Task to carry out:
Among the lines below, keep only those from the one containing "Task: Click the" through the one containing "This screenshot has height=845, width=1400.", and reproduce them exactly.

Available records:
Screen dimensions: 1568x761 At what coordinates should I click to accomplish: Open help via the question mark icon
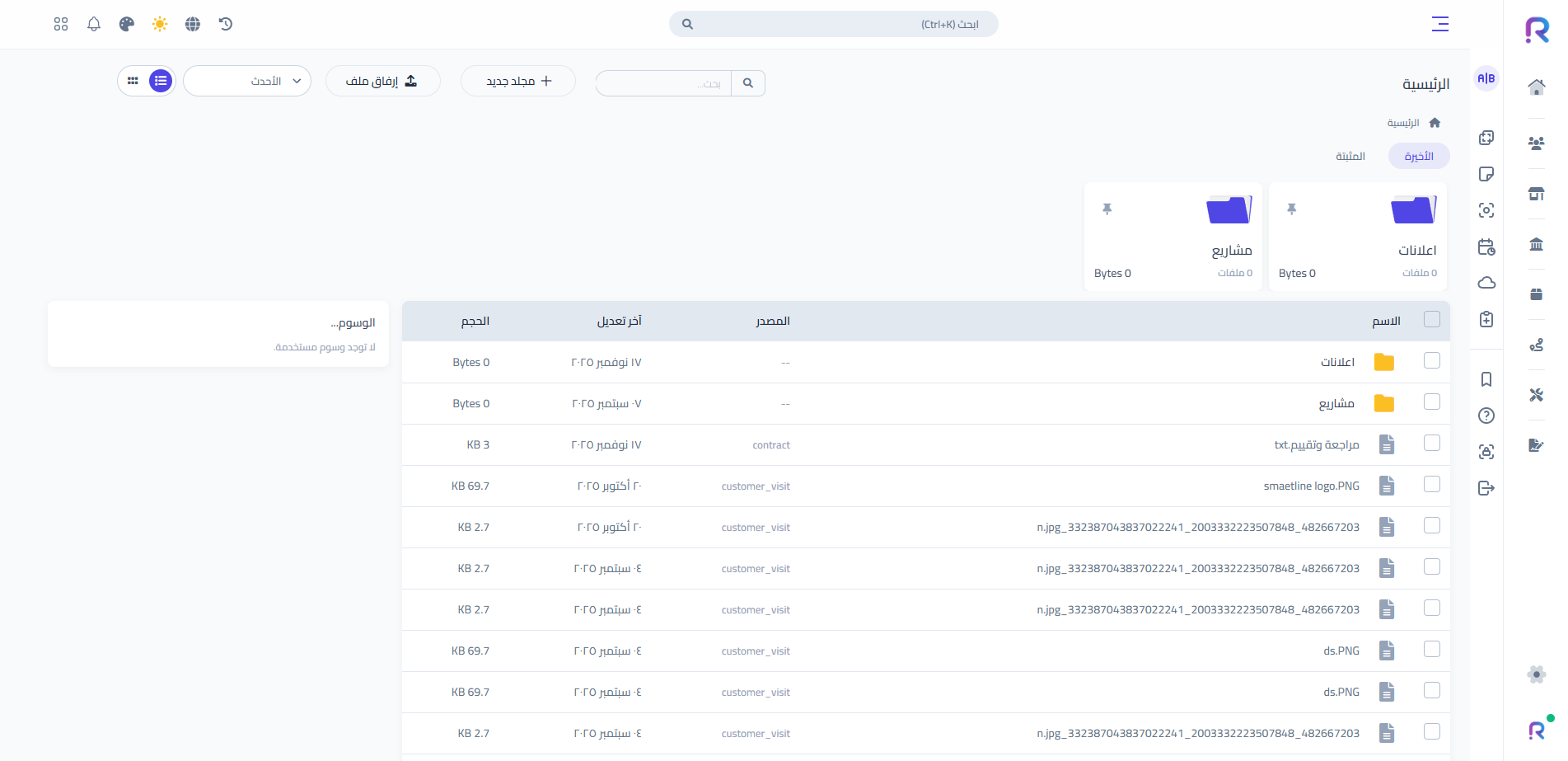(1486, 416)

---

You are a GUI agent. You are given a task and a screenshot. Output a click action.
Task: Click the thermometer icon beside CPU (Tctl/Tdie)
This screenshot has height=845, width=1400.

Result below:
Task: Click the thermometer icon beside CPU (Tctl/Tdie)
This screenshot has height=845, width=1400.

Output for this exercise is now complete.